Tivesse eu sido poeta
queria ter cantado a tua beleza
comparada às ondas do mar
às rochas da praia
aos vales do campo.


Tivesse eu sido poeta
queria ter criado metáforas
do amor como libertação
da paixão como prisão
de ti como deusa.

Tivesse eu sido poeta
não queria estar aqui,
antes ter morrido de amores,
por amor a ti!
(M. Anaori)

7 comentários:

Pedro disse...

Tivesse eu sido poeta (não o seremos todos um pouco?) e seria difícil poemar uma paixão mais pungente. Deixo-te, por isso, esta sugestão musical. E este beijinho.

Sofia disse...

Quem é a Lola? já que a reina de tu casa soy yo!

beijinhos

Pedro disse...

Só te posso dizer que é parecida com a que está na fotografia do teu post.

madrinha disse...

Belo poema este. Quero mais.
Quem será esta M. Anaori, que eu não conheço? Ou conheço?
;)

madrinha disse...

Esqueci-me de dizer que o Rodin é um dos meus escultores de eleição... sempre que vou a Paris, passo horas e horas no Museu Rodin!
O poema merece a escultura, e vice-versa.

Pedro disse...

Também gosto muito de Rodin, embora as minhas parcas idas a Paris ainda não tenham proporcionado tal visita... Esta escultura lembrou-me o Paraíso de David Mourão-Ferreira, talvez sugerido pela omnipresença das esculturas de Francisco Simões nas capas dos livros deste escritor.

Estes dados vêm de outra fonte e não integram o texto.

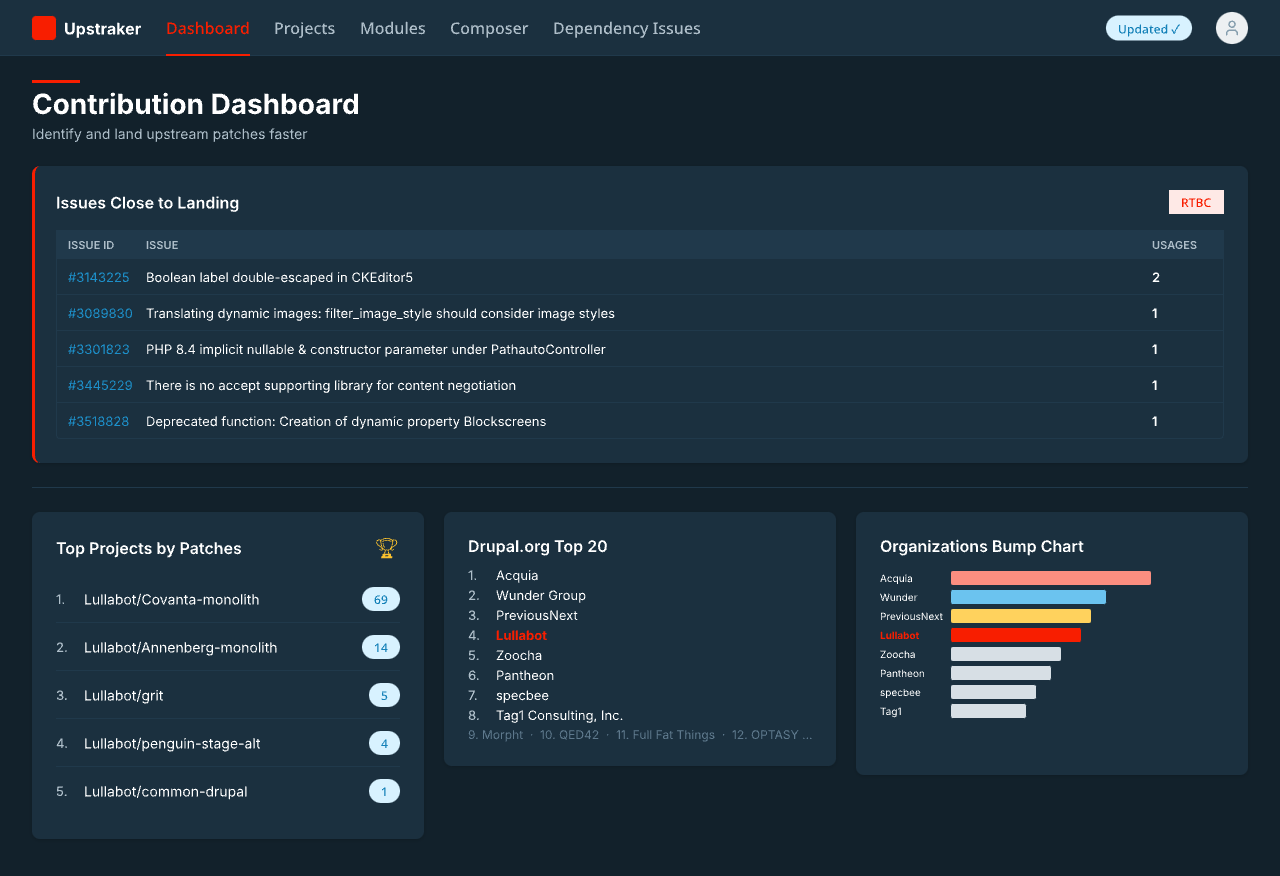This screenshot has width=1280, height=876.
Task: Click the RTBC filter badge
Action: pos(1196,202)
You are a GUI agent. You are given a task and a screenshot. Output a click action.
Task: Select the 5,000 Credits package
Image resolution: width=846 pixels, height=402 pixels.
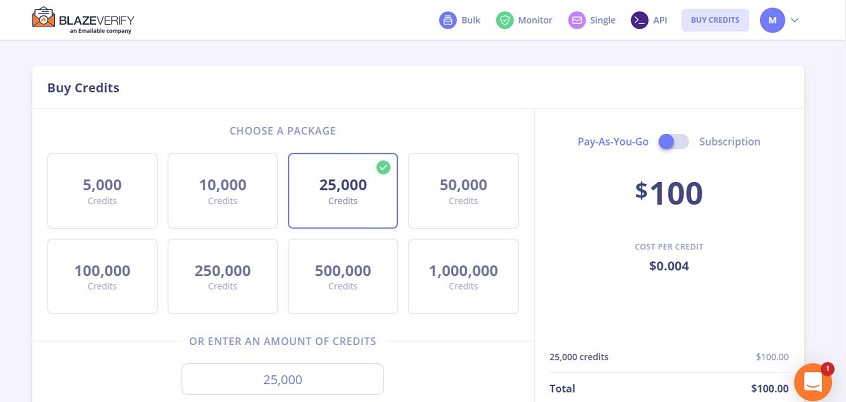click(102, 190)
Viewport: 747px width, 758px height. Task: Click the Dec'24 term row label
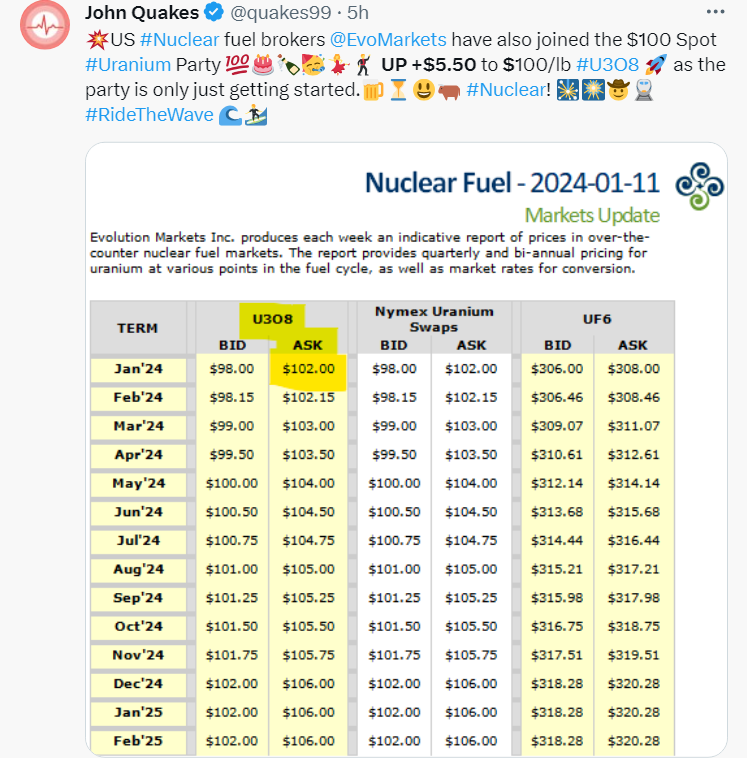coord(138,686)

Deixa ficar comigo a madrugada,
para que a luz do Sol me não constranja.
Numa taça de sombra estilhaçada,
deita sumo de lua e de laranja.

Arranja uma pianola, um disco, um posto,
onde eu ouça o estertor de uma gaivota...
Crepite, em derredor, o mar de Agosto...
E o outro cheiro, o teu, à minha volta!

Depois, podes partir. Só te aconselho
que acendas, para tudo ser perfeito,
à cabeceira a luz do teu joelho,
entre os lençóis o lume do teu peito...

Podes partir. De nada mais preciso
para a minha ilusão do Paraíso.

Sofia disse...

Madrinha: não sei se conheces!!! Ainda não é muito falada no meio e escreve só para os amigos e para mim! Nem imaginas o que leutei para o pôr aqui! Mas vou ver o que é que ela andará a escrever e prometo pôr mais poemas! E ilustrarei também com outras obras de arte como esta. Também adoro Rodin! Gosto da escultura porque é a arte palpável, tocável e contornável... e mais 'ável' houvesse! beijinho

Pedro: o David sempre presente, na poesia, no fado e na vida! Pela beleza, pelo amor e para os amantes.